OCDE • France : Le critère de séjour habituel pour déterminer le pays de résidence fiscale

Conseil d’État, 8ème – 3ème chambres réunies, 16 juillet 2020, N° 436570  Publié au Recueil Lebon (annulation avec renvoi)

Résolution des situations dans lesquelles le contribuable est considéré comme résident de chacun des États contractants par leurs législations respectives :

Application du paragraphe 2 de l’article 4[1]  de la Convention franco-brésilienne conclue le 10 septembre 1971 entre la France et le Brésil tendant à éviter les doubles impositions et à prévenir l’évasion fiscale en matière d’impôts sur le revenu[2].

Dans la droite ligne des Commentaires du Modèle de Convention fiscale concernant le revenu et la fortune 2017 de l’OCDE, le Conseil d’État retient que « le séjour habituel dans un État s’apprécie au regard de la fréquence, de la durée et de la régularité des séjours dans cet État qui font partie du rythme de vie normal de la personne et ont un caractère plus que transitoire, sans qu’il y ait lieu de rechercher si la durée totale des séjours qu’elle y a effectués excède la moitié de l’année. »

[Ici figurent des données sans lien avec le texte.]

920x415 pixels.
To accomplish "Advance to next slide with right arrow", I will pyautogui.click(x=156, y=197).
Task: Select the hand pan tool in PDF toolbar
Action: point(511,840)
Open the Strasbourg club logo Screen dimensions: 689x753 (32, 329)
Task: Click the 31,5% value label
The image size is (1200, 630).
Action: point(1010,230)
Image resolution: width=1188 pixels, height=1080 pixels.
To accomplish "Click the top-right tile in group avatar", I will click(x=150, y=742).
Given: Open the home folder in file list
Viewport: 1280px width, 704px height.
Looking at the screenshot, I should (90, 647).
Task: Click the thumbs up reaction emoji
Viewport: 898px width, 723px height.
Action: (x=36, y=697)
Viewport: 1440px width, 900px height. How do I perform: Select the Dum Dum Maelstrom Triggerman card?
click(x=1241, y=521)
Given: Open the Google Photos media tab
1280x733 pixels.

Le critère (conventionnel) de séjour habituel se distingue du critère (français) de séjour principal[3] qui « renvoie aux nombres de jours passés dans l’État en cause. S’il n’est pas exigé, pour la caractérisation du « séjour principal », que l’intéressé ait résidé dans l’État concerné plus de six mois (…) le séjour principal en France est caractérisé lorsque le contribuable y a résidé nettement plus longtemps que dans aucun autre État au cours de la même année (…) ».[4]

 

[1] « 1. Au sens de la présente Convention, l’expression « résident d’un État contractant » désigne toute personne qui, en vertu de la législation dudit État contractant, est assujettie à l’impôt dans cet État, en raison de son domicile, de sa résidence, de son siège de direction ou de tout autre critère de nature analogue. / 2. Lorsque, selon la disposition du paragraphe 1, une personne physique est considérée comme résident de chacun des États contractants, le cas est résolu d’après les règles suivantes : / a) Cette personne est considérée comme résident de l’État contractant où elle dispose d’un foyer d’habitation permanent. Lorsqu’elle dispose d’un foyer d’habitation permanent dans chacun des États contractants, elle est considérée comme résidente de l’État contractant avec lequel ses liens personnels et économiques sont les plus étroits (centre des intérêts vitaux) ; / b) Si l’État contractant où cette personne a le centre de ses intérêts vitaux ne peut pas être déterminé, ou si elle ne dispose d’un foyer d’habitation permanent dans aucun des États contractants, elle est considérée comme résident de l’État contractant où elle séjourne de façon habituelle ; / c) Si cette personne séjourne de façon habituelle dans chacun des États contractants ou si elle ne séjourne de façon habituelle dans aucun d’eux, elle est considérée comme résident de l’État contractant dont elle possède la nationalité ; (…) ».

[2] La Convention franco-brésilienne est rédigée sur le Modèle de Convention fiscale de l’OCDE.

[3] Article 4 B CGI : « 1. Sont considérées comme ayant leur domicile fiscal en France au sens de l’article 4 A : a. Les personnes qui ont en France leur foyer ou le lieu de leur séjour principal ; b. Celles qui exercent en France une activité professionnelle, salariée ou non, à moins qu’elles ne justifient que cette activité y est exercée à titre accessoire ; c. Celles qui ont en France le centre de leurs intérêts économiques. 2. Sont également considérés comme ayant leur domicile fiscal en France les agents de l’État qui exercent leurs fonctions ou sont chargés de mission dans un pays étranger et qui ne sont pas soumis dans ce pays à un impôt personnel sur l’ensemble de leurs revenus. »

[4] Conclusions de Mme Karin CIAVALDINI, Rapporteure publique.